Forty-eight undergraduate psychology students (19 males) participated in exchange for partial course credit or payment. All were free of any visual, speech, or hearing impairment.

3.2. Task and procedure

Participants worked in pairs, one as the director and the other as the matcher. Participants were randomly assigned to the director or matcher role and remained in their role for the duration of the experiment. This is a basic referential communication task design (Krauss & Weinheimer, 1966). On any trial the director's task was to communicate a specific concept from an ordered list of 24 items (18 target items and 6 distractors) that were known to both participants.
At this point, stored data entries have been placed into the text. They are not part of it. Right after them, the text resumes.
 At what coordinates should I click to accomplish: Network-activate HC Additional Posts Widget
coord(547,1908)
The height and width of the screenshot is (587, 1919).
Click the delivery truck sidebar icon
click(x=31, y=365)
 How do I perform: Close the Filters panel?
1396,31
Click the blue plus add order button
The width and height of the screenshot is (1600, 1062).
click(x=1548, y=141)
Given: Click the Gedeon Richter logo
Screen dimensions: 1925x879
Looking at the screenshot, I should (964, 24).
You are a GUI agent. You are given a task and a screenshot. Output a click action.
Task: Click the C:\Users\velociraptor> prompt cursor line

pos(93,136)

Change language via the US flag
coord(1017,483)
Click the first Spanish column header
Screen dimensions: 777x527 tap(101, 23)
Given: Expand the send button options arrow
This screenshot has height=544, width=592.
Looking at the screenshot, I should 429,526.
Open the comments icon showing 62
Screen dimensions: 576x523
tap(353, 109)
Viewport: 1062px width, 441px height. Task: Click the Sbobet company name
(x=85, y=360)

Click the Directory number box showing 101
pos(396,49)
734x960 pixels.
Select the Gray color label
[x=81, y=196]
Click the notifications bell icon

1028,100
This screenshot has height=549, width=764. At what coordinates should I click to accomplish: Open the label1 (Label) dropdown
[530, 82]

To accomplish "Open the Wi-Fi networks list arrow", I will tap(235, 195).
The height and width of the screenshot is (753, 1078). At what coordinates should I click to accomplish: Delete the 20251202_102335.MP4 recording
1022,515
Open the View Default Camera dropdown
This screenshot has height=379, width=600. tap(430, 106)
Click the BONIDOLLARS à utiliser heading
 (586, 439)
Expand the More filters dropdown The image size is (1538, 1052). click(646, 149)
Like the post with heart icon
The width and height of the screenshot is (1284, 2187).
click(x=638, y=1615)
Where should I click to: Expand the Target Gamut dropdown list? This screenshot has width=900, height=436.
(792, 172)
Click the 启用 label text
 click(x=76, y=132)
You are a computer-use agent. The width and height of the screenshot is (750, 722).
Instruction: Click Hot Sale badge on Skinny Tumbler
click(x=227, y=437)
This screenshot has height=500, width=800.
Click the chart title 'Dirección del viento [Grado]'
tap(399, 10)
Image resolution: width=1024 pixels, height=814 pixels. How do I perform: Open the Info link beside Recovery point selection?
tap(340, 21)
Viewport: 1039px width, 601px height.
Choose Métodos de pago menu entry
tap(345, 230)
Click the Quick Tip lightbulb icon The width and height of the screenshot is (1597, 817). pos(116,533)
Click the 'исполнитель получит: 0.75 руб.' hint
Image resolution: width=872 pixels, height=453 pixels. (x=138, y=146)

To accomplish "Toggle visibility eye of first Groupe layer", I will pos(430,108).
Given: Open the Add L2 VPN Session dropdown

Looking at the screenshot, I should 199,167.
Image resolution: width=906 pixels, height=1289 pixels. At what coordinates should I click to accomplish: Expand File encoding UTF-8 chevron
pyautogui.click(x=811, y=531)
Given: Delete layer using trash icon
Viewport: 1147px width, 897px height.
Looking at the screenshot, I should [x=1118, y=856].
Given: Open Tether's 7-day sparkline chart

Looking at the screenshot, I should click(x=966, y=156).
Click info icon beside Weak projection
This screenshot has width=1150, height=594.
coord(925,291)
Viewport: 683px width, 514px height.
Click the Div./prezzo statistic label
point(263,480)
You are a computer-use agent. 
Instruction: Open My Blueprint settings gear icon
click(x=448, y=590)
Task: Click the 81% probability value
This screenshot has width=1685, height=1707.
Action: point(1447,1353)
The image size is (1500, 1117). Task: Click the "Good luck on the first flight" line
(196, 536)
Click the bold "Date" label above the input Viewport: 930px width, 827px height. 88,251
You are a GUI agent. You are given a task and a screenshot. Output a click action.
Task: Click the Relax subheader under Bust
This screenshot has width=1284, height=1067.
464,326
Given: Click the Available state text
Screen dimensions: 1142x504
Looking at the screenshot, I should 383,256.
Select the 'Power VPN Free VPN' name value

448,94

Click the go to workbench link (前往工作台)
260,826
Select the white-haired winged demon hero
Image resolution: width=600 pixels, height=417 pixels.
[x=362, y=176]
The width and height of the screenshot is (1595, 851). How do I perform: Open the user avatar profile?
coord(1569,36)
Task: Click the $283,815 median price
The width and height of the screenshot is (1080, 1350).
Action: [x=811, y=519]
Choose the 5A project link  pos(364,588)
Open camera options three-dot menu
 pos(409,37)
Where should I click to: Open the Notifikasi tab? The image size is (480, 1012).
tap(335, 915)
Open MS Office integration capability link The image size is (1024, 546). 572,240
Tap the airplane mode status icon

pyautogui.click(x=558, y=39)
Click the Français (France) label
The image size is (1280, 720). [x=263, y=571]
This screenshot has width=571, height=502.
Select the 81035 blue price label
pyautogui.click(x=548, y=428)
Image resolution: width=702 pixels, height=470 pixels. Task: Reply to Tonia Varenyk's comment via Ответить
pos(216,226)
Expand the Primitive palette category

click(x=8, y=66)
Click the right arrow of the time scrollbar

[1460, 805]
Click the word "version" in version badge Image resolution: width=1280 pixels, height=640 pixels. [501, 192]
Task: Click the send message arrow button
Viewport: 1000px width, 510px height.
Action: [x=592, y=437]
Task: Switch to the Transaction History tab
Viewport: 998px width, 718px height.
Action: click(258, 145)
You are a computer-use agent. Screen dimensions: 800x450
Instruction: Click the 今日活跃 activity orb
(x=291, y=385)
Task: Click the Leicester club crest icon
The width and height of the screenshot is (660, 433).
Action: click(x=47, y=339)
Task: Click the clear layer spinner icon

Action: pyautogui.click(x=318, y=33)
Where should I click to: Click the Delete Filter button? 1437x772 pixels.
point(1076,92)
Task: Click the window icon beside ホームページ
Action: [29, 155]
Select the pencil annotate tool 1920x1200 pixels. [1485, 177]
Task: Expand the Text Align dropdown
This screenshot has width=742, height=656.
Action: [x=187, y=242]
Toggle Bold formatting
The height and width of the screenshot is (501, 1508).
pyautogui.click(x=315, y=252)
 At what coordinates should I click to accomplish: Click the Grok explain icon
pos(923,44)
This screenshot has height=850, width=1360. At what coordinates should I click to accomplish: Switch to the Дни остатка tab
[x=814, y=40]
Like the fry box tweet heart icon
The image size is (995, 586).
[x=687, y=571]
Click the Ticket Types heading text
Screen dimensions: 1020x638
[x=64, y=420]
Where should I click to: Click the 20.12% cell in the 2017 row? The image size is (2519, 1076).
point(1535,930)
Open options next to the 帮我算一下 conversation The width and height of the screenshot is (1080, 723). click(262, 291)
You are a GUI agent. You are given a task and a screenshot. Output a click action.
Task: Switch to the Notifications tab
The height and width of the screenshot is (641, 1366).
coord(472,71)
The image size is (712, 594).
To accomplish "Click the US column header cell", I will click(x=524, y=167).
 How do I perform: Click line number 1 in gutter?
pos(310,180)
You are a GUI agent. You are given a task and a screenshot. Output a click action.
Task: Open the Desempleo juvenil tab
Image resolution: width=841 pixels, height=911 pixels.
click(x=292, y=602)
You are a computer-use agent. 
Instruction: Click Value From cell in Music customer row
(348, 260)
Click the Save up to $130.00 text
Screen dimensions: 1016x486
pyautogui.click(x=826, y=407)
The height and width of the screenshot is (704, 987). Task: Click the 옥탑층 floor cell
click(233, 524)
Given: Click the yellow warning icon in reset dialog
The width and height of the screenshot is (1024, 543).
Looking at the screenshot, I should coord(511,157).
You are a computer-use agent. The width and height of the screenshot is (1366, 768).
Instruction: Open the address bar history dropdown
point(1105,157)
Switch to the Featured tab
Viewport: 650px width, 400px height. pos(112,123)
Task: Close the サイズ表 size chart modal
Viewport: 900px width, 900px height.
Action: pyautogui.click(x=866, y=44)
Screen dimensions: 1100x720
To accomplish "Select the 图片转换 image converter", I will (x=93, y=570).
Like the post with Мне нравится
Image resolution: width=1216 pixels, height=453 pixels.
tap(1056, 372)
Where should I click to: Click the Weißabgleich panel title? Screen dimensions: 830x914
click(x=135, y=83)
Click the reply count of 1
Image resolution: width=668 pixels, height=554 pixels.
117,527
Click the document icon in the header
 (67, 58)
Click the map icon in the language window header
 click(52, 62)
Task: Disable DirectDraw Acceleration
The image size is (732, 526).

Concepts were grouped into three categories (emotion, action, and object) and included easily confusable items such as “tired” and “sleeping” (see Table 1 for a complete listing of the experimental items). The director's task was to communicate the first 18 items from his or her list in the order specified. The matcher's task was to indicate on his or her list (presented in a different random order) the item communicated by the director. Participants played the game six times with the same partner, using the same item set on each game.

Table 1. The experimental items directors tried to communicate to matchers (distracter items are given in italic). Target and distracter items were fixed across conditions and throughout the experiment
Happy Eating Mud
Ill Hitting Rain

Each pair was randomly allocated to one of three experimental conditions: vocalization-only, gesture-only, or gesture plus vocalization (combined; = 16 per condition). In each condition, participants were seated at opposite sides of a round table 1 m in diameter. Those in the vocalization condition were told they could make any sounds they wished, but they were not permitted to use words. In this condition participants sat back to back ruling out the use of visual signals. The matcher indicated to the director he or she had made a selection by saying “ok,” and then privately inserted the trial number (1–18) next to the selected item. Once the director had communicated each of the 18 target items, the next game began. The director then communicated the same 18 target items, but in a different random order (this was repeated six times). Those in the gesture-only condition faced one another from opposite sides of the table. All communication was limited to gesture (hand, body, and face) and vocalizing was prohibited. Matchers indicated to the director that they had made their selection by giving the “thumbs up” sign and then privately inserted the trial number next to the selected item. Participants in the combined condition followed the same procedure as those in the gesture-only condition but were permitted to vocalize in addition to gesturing.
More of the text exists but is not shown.